The trial of former President of the Republic Nicolas Sarkozy and eleven other defendants for suspicion of Libyan financing of his 2007 presidential campaign opened on Monday January 6 at the Paris court and did not leave the foreign press indifferent. “Nicolas Sarkozy is on trial for having received millions of euros in illegal electoral campaign financing from the regime of former Libyan dictator Muammar Gaddafi, in the largest political financing scandal in modern French history,” announces straight away the British daily The Guardian.
Same observation from the German weekly Die Zeit : “This is perhaps the biggest corruption scandal in French history involving a former president.” Of all the legal cases against Nicolas Sarkozy, the one concerning Libya is probably the largest, most complex and most explosive, complete The New York Times. The former head of state, aged 69, is being tried for corruption, criminal conspiracy and illegal campaign financing. Many journalists from the foreign press recall the numerous cases and convictions of the former president. “This is not his first summons to court. He could also go there with his electronic bracelet. But it is undoubtedly the most embarrassing for the former President of the Republic”, commented the correspondent to Paris from the Belgian newspaper The eveningbefore the opening of the trial. Nicolas Sarkozy faces his third trial after leaving power, notes the Spanish daily El Mundo.
“Unraveling Sarkozy’s complex relationship with Gaddafi”
Last month, Nicolas Sarkozy exhausted his final appeal in a separate corruption and influence-peddling case, making him the first former French president sentenced to effective detention, although he will serve his sentence under house arrest with an electronic bracelet, recalls the American daily The New York Timesreferring to the Bismuth file.
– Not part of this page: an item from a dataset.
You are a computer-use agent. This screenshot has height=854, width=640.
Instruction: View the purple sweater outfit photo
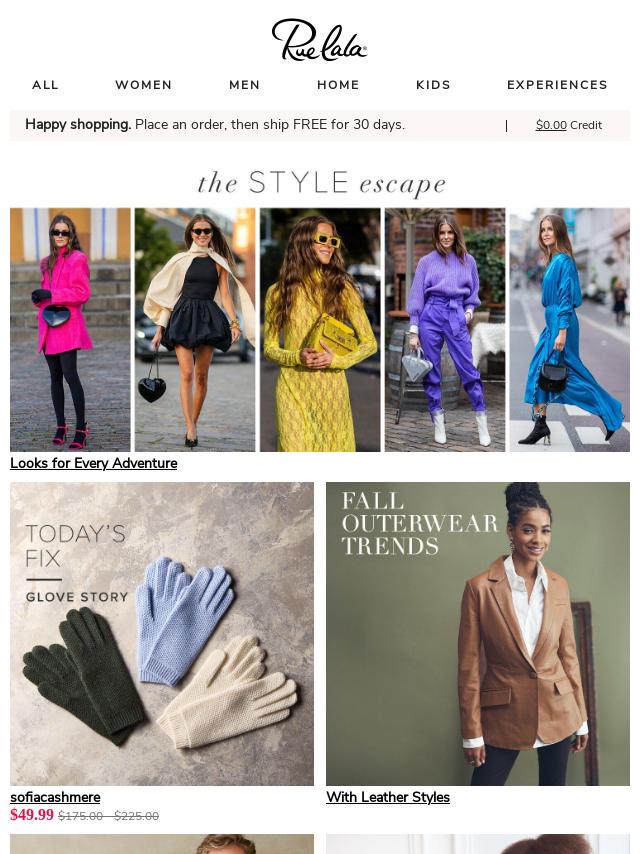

This new trial, which will last three months, until April 10, should help “unravel Sarkozy’s complex relationship with Gaddafi, the autocratic Libyan leader whose brutal 41-year reign was marked by human rights violations.” man and who has been isolated on the international scene due to his regime’s links to terrorism”, underlines The Guardian. “The ghost of Muammar Gaddafi will hover over a Paris court”, announced The Timesstill in the United Kingdom, ahead of the hearing.
The affair began in 2005, when Nicolas Sarkozy, then French Minister of the Interior, spent a few hours with the Libyan leader in his Bedouin tent in Tripoli, recalls Die Zeit. Muammar Gaddafi’s translator, who was present, told the French court that millions in aid for Sarkozy’s campaign had been agreed at that time, the German newspaper continues. “No one will understand this story,” he said one day in a reassuring tone. Indeed, note Die Zeitthe links and the number of people involved are simply unmanageable, emphasizing that investigators cooperated with 17 countries. A documentary on the case, entitled Nobody Understands Nothingis due out in French cinemas on Wednesday to tell the story of the investigation. If found guilty of corruption, Nicolas Sarkozy risks up to 10 years in prison, as do Claude Guéant, former secretary general of the Élysée and Minister of the Interior, and Brice Hortefeux, close ally of Sarkozy who also been Minister of the Interior.